The Canadian Centre for Policy Alternatives’ Ontario survey, No Safe Harbour: Precarious Work and Economic Insecurity Among Skilled Professionals in Canada, reveals many Canadians are in insecure positions without a steady income, benefits, sick pay or pensions. Over 1,000 professionals across Canada participated in the study.
“We tend to think of precarious work as something that happens in low-wage, low-skill jobs, but the findings from this national survey suggest that there is no safe harbour. Even highly educated professionals are experiencing economic insecurity and unstable working conditions,” says Ricardo Tranjan, CCPA-Ontario senior researcher.
Thirty-seven percent of precarious workers live contract to contract, while 34 percent work part-time. Yet, full-time workers aren’t immune to the problem, according to researchers. Twenty-six percent of precarious professionals work at least 30 hours per week.
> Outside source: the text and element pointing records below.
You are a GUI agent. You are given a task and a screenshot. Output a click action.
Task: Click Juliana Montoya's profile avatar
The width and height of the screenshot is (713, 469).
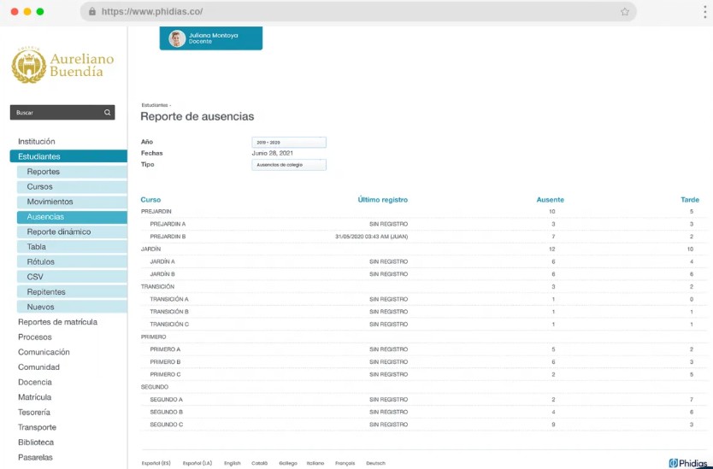177,38
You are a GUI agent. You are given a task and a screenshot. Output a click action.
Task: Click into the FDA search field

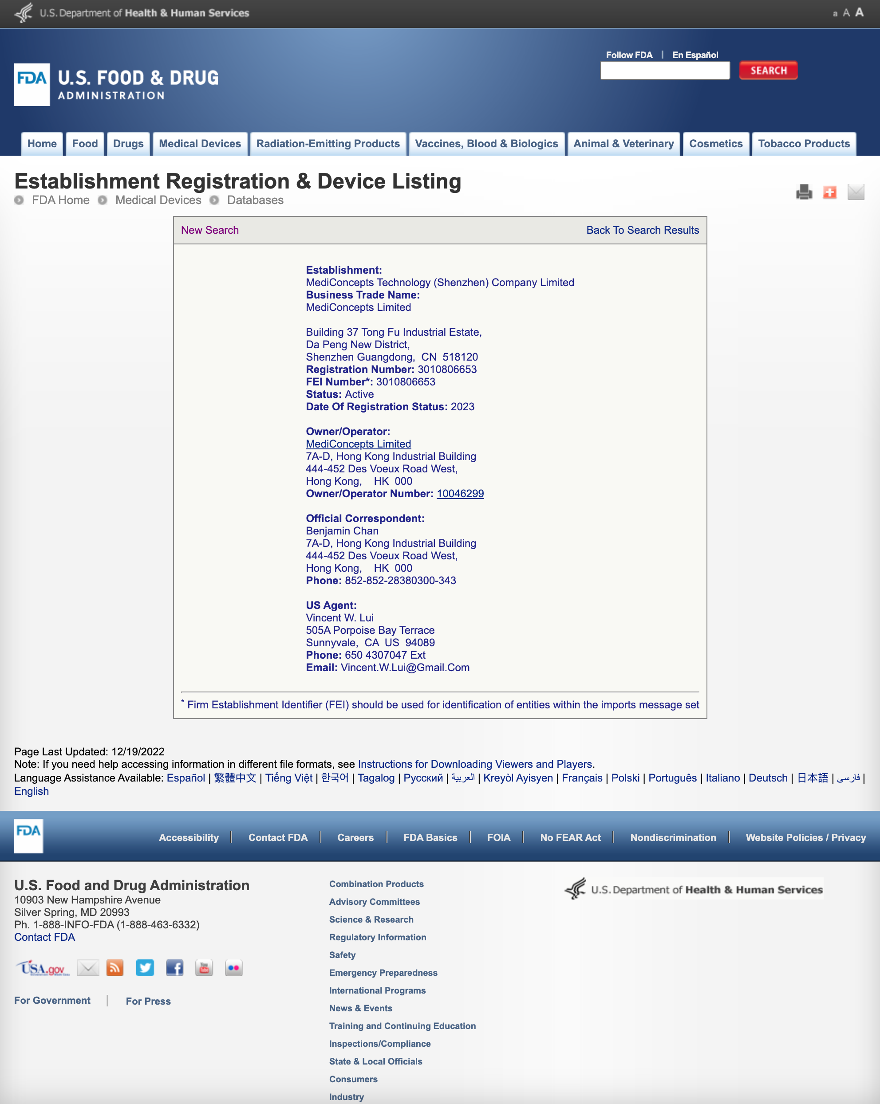point(664,71)
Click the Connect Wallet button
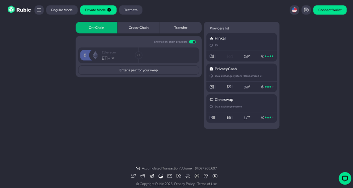Image resolution: width=353 pixels, height=188 pixels. 330,10
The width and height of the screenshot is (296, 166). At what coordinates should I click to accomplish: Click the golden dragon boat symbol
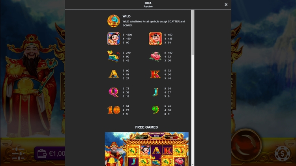[114, 56]
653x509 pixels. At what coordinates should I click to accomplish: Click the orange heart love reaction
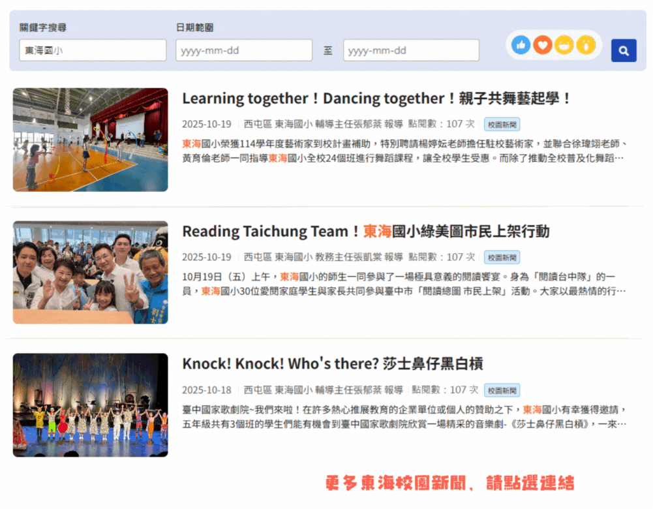click(542, 45)
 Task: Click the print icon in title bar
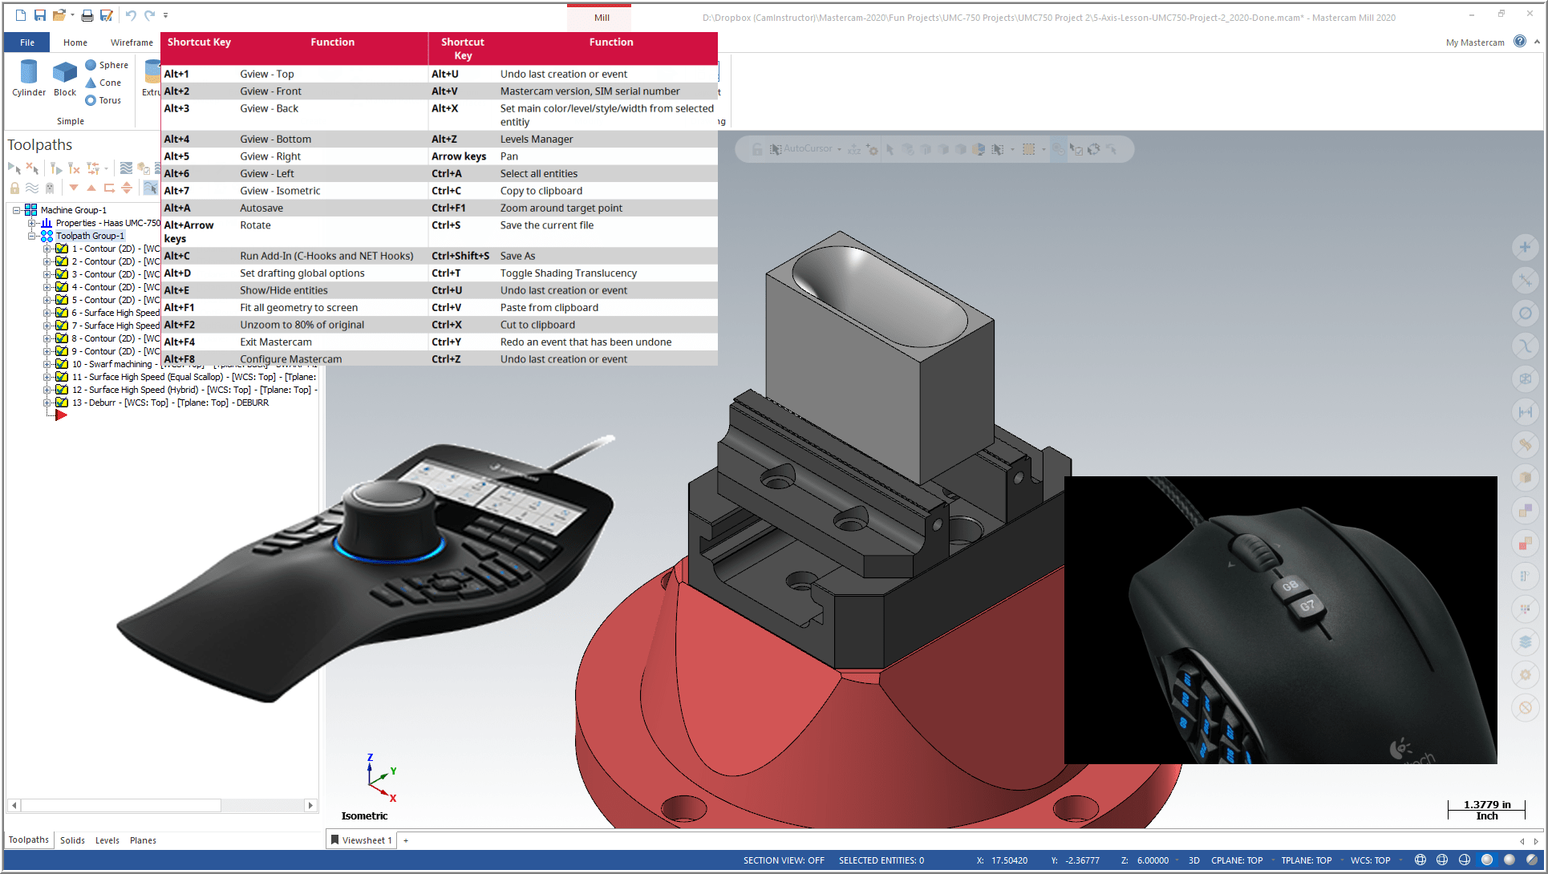87,15
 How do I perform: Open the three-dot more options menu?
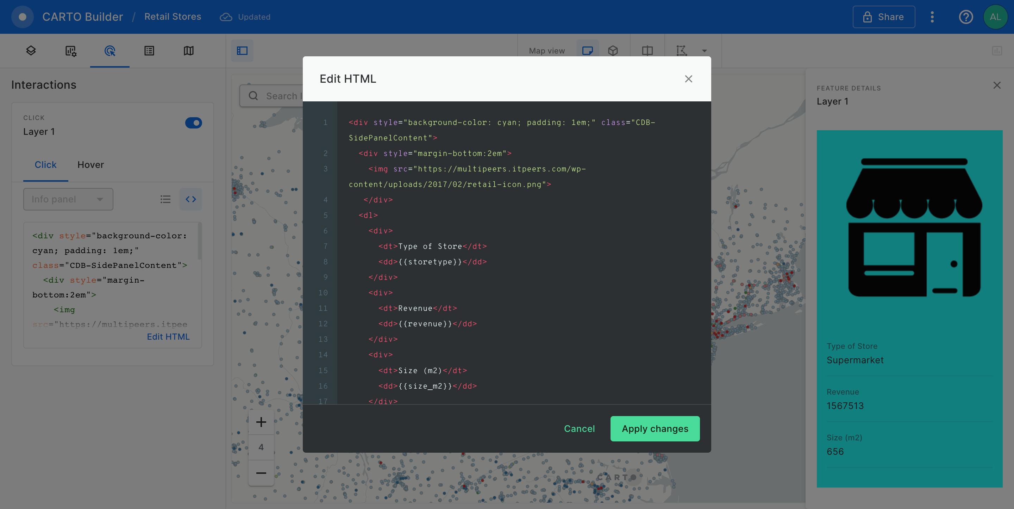tap(932, 17)
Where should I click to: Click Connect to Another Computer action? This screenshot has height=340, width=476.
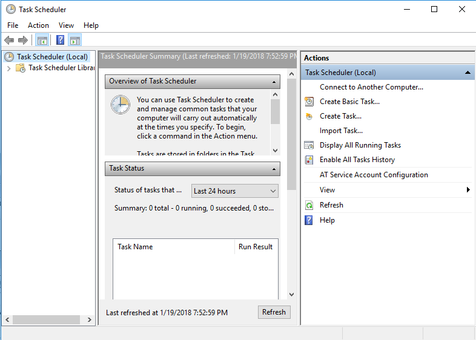point(371,87)
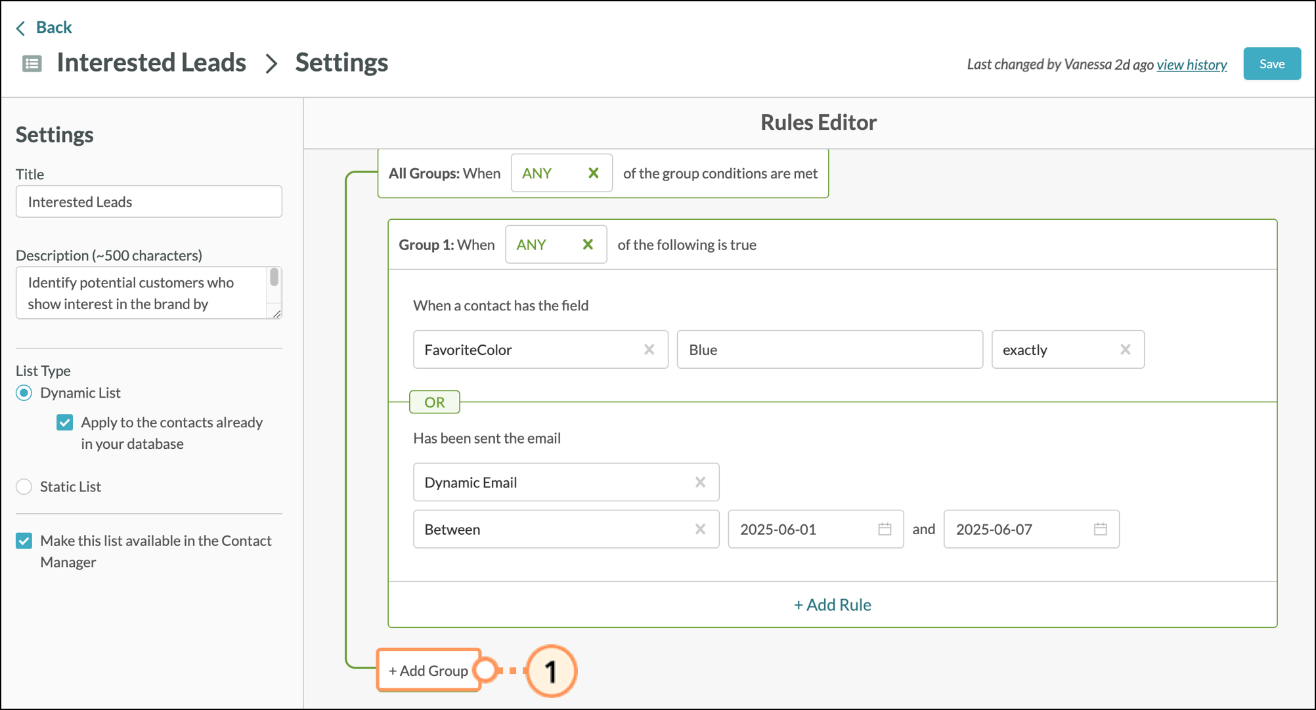
Task: Open calendar for the 2025-06-07 date
Action: click(x=1100, y=529)
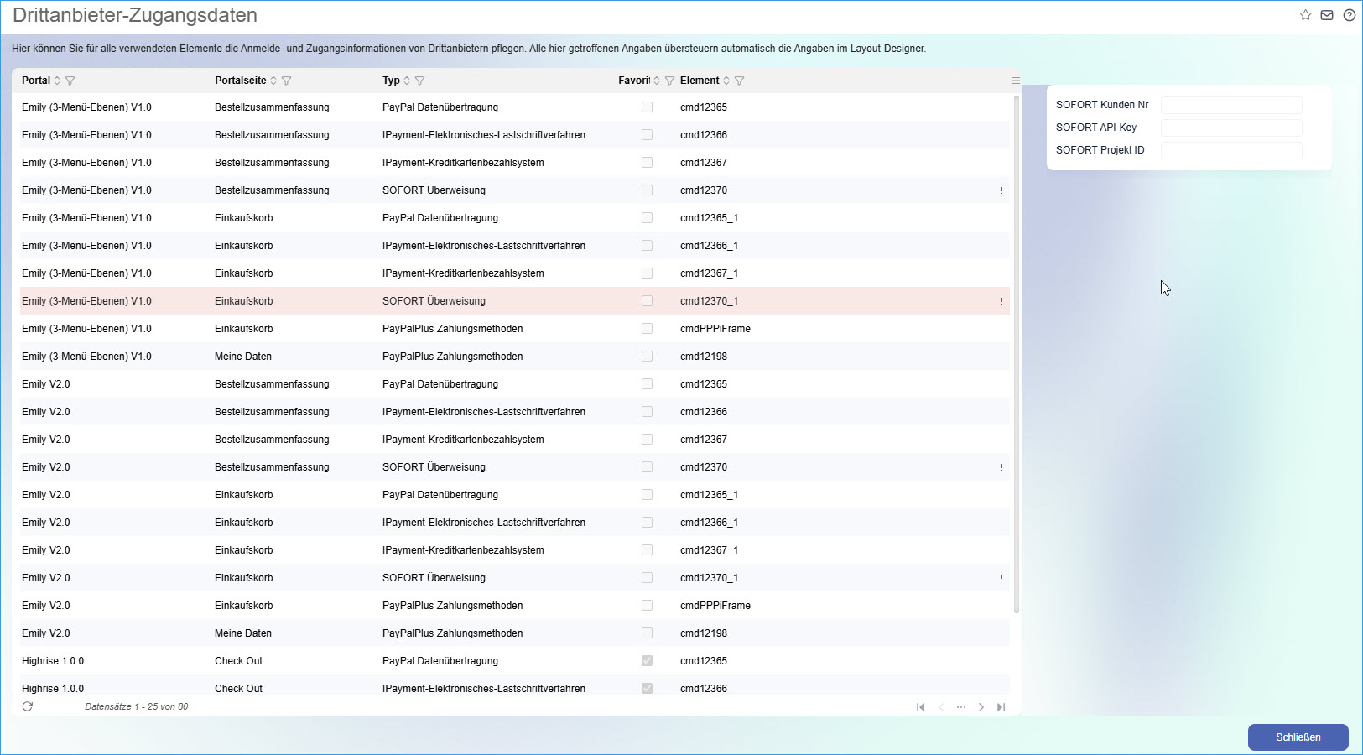
Task: Open the Favorit column filter
Action: tap(669, 81)
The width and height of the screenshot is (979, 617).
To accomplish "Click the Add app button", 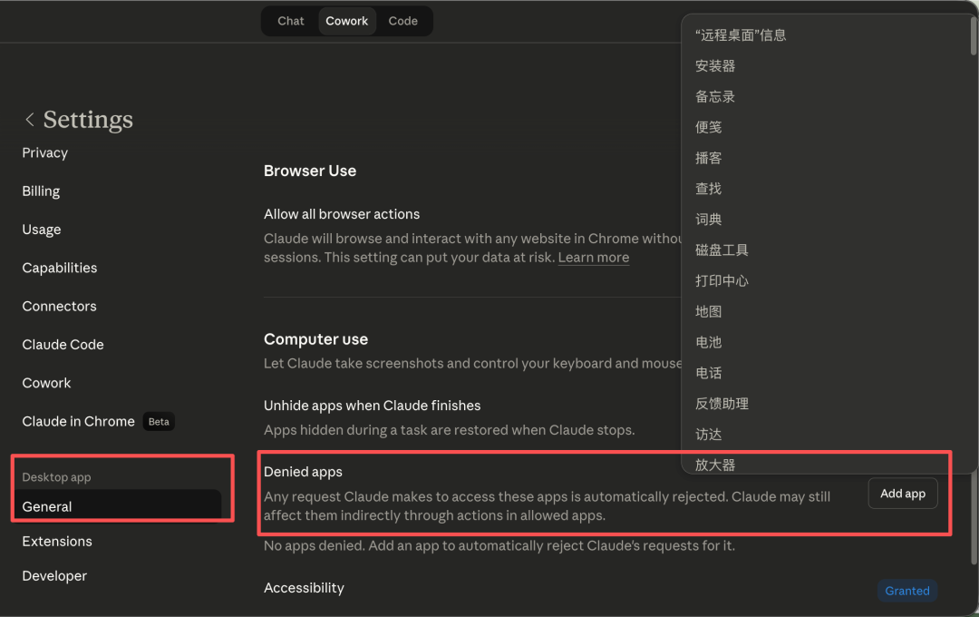I will tap(902, 493).
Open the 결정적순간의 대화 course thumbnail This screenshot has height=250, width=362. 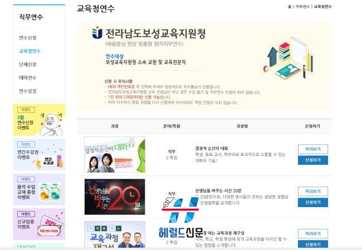pyautogui.click(x=115, y=154)
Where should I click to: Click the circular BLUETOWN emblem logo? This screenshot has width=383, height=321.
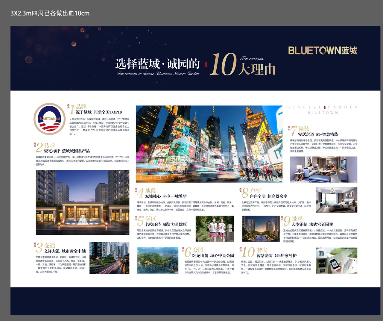click(49, 119)
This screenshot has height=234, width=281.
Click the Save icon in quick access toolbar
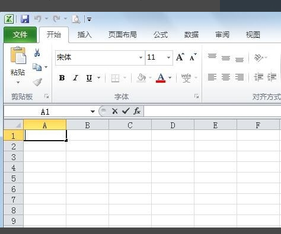click(25, 19)
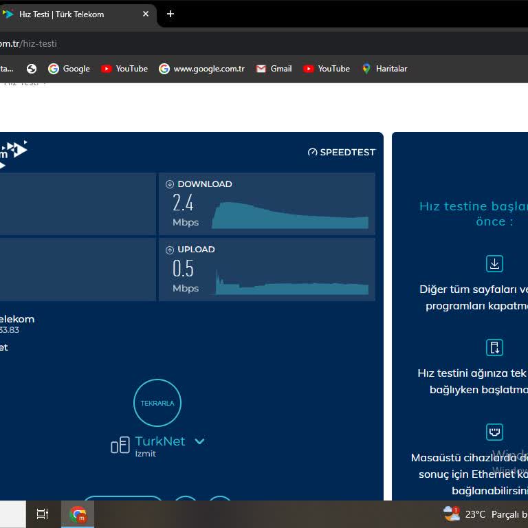
Task: Open the Haritalar maps bookmark
Action: [384, 69]
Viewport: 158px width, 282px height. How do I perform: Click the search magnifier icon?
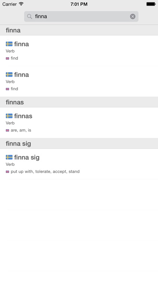pos(29,17)
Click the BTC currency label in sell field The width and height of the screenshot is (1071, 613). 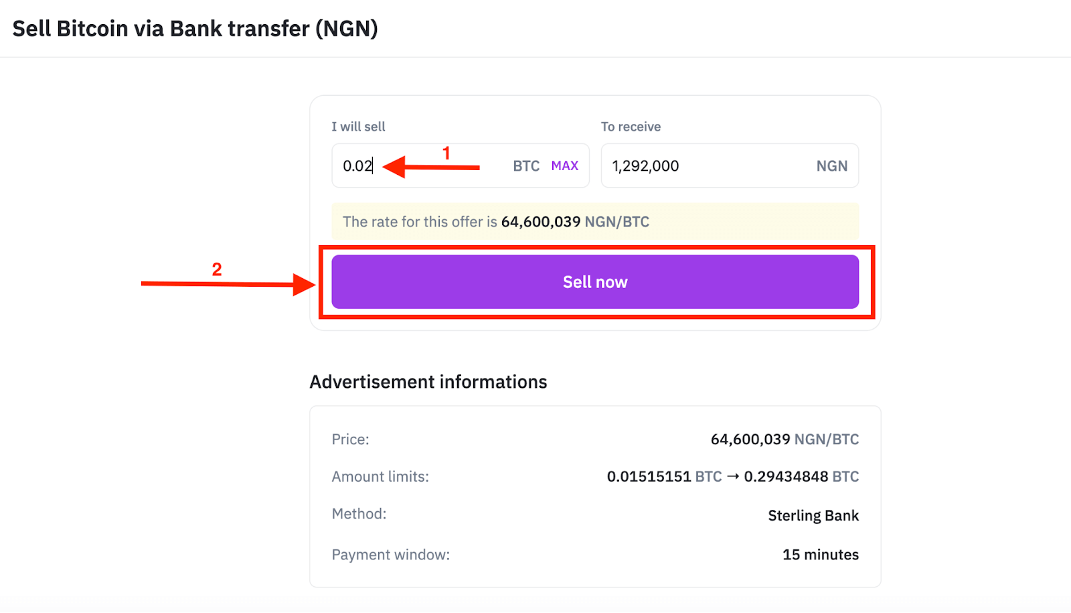coord(526,166)

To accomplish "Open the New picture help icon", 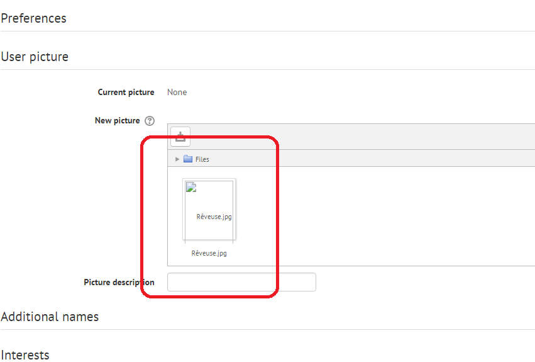I will (x=150, y=121).
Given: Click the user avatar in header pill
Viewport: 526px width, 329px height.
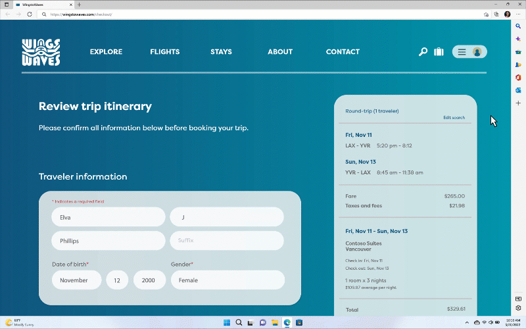Looking at the screenshot, I should click(x=477, y=52).
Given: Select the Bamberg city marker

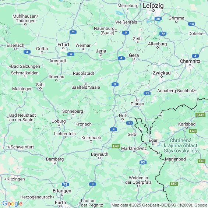Looking at the screenshot, I should coord(55,163).

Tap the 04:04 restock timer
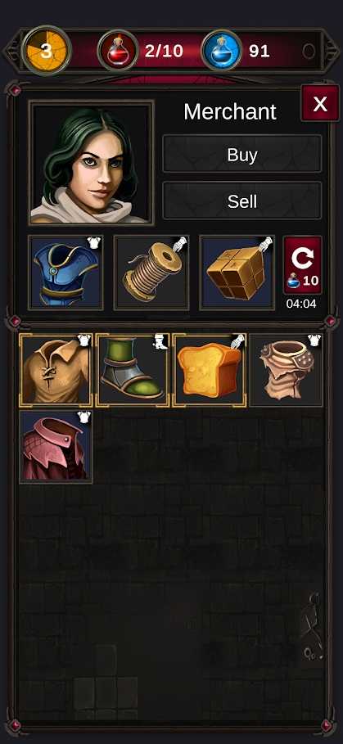click(300, 304)
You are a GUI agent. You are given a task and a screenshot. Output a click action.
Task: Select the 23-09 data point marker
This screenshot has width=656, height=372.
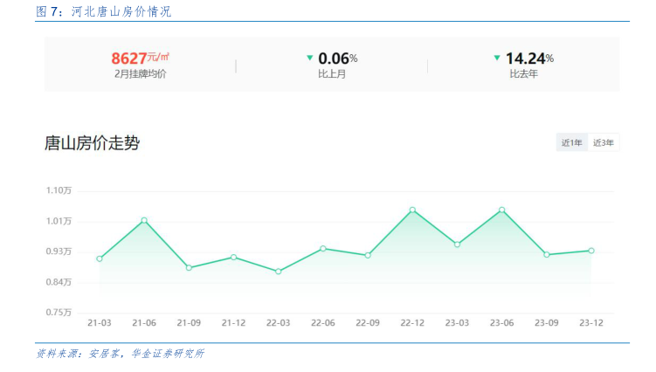[547, 254]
Interestingly, precarious workers are more likely to have a post-graduate degree (30 percent) than non-precarious professionals (23 percent).
Sixty percent of precarious professionals don’t have pensions or Registered Retirement Savings Plans and don’t receive sick pay.
Precarious professionals are employed in both the private and public sector (40 and 30 percent, respectively). While they exist in all professions, precarious professionals are more concentrated in education (28 percent), health care (18 percent), and business, finance and administration (19 percent). Forty percent of precarious professionals are men, and many are 55 and older.
“You would think the combination of education, age and experience would buffer professionals from unstable jobs, but all the hallmarks of precarious work are creeping into professions,” says CCPA-Ontario Director Trish Hennessy.
Many of these precarious professionals are stressed out by their positions. Fifty-seven percent without full-time jobs would prefer better job security, and 43 percent said not having that security keeps them awake at night.